### Textvorlage
8.

[187] Die Kunst zeigt dasselbe Krankheitsbild. Ihr Verfall ist erschreckend, aber auch sie wird nicht an der Maschine sterben. Gewiß können unsre Maschinen keine Handarbeit, die wir verlernt haben, kein Rokoko hervorbringen. Aber hätten wir heute schon die Zeit und die Gesundheit, um Kunstgedanken zu hegen, so bauten wir zu ihrer Ausführung spielend die nötigen und kühnsten Maschinen. Aber die Arbeitsbiene des 19. Jahrhunderts hatte keine Zeit für Kunst.

Letzten Endes haben die tollen Kriegsvorbereitungen den katastrophalen Zusammenbruch des Kunstwollens herbeigeführt. Jeder fühlte das große Ereignis vor sich. Alles glühte im Eifer der Vorbereitung. Alle Völker rüsteten und arbeiteten die Idee dieses Krieges bis in's Kleinste aus. In endlosen Verhandlungen verteilte man die Rollen, bis endlich das blutige Spiel begann.

Für Kunstwollen war kein Raum.

Kunst wurde bestenfalls zum Kitzel für überanstrengte Nerven, zum Zweckding und gleichgültigen Spielzeug in müden Stunden.

Quelle:
Franz Marc: Schriften. Köln: DuMont, 1978, S. 187.

### Datenauszug
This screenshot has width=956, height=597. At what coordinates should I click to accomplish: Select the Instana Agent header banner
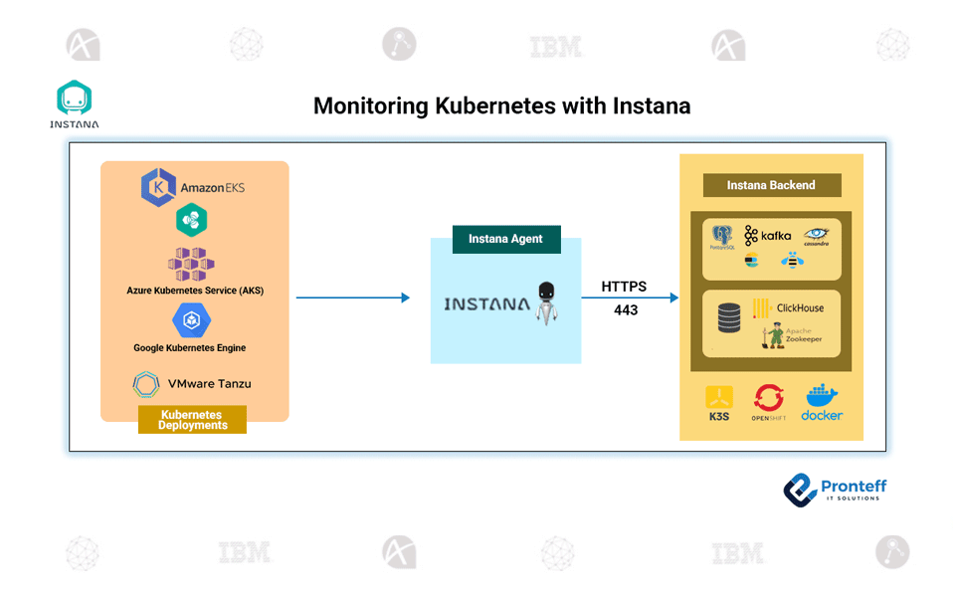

### Aufgabe A
Übersetze den Satz „Jeder fühlte das große Ereignis vor sich.“ aus der Textvorlage ins Englische.
### Aufgabe B
Gib den Abschnitt der Textvorlage wortgetreu wieder, beginnend bei „[187] Die Kunst“ und endend bei „blutige Spiel begann.“.

### Lösung A
Everyone sensed the great event ahead of them.

### Lösung B
[187] Die Kunst zeigt dasselbe Krankheitsbild. Ihr Verfall ist erschreckend, aber auch sie wird nicht an der Maschine sterben. Gewiß können unsre Maschinen keine Handarbeit, die wir verlernt haben, kein Rokoko hervorbringen. Aber hätten wir heute schon die Zeit und die Gesundheit, um Kunstgedanken zu hegen, so bauten wir zu ihrer Ausführung spielend die nötigen und kühnsten Maschinen. Aber die Arbeitsbiene des 19. Jahrhunderts hatte keine Zeit für Kunst.

Letzten Endes haben die tollen Kriegsvorbereitungen den katastrophalen Zusammenbruch des Kunstwollens herbeigeführt. Jeder fühlte das große Ereignis vor sich. Alles glühte im Eifer der Vorbereitung. Alle Völker rüsteten und arbeiteten die Idee dieses Krieges bis in's Kleinste aus. In endlosen Verhandlungen verteilte man die Rollen, bis endlich das blutige Spiel begann.